_Source data_.
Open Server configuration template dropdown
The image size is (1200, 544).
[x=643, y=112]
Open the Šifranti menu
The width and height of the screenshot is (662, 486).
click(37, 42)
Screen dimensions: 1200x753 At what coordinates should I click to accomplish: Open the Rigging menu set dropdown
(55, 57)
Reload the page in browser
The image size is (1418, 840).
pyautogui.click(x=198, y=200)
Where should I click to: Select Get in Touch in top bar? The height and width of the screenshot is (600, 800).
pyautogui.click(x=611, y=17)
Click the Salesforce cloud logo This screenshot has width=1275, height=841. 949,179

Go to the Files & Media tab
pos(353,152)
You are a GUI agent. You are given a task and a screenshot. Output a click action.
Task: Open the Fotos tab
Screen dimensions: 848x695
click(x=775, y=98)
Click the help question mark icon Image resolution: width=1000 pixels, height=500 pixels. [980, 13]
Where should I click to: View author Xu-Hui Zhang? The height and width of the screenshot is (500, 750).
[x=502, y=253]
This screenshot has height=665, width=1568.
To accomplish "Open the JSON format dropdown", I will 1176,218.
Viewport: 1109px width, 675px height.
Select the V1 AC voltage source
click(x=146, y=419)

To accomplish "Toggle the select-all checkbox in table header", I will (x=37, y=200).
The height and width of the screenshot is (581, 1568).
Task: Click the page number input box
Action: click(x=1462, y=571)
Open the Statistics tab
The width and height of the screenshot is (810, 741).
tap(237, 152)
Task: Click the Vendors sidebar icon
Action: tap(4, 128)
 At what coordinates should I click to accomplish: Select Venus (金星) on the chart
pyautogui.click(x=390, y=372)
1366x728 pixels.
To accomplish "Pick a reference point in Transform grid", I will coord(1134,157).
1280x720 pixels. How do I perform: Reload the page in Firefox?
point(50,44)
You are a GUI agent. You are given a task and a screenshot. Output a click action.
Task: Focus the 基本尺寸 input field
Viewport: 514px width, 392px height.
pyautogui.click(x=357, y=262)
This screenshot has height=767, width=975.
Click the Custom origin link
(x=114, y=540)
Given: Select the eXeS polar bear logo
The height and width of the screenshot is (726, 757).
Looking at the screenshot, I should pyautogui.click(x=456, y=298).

_Work to complete_. For the listing above, identify each line bearing "This".

_Finished exercise_.
Click the Salesforce cloud logo This screenshot has width=1275, height=841. 949,179
This screenshot has height=665, width=1568.
This screenshot has height=767, width=975.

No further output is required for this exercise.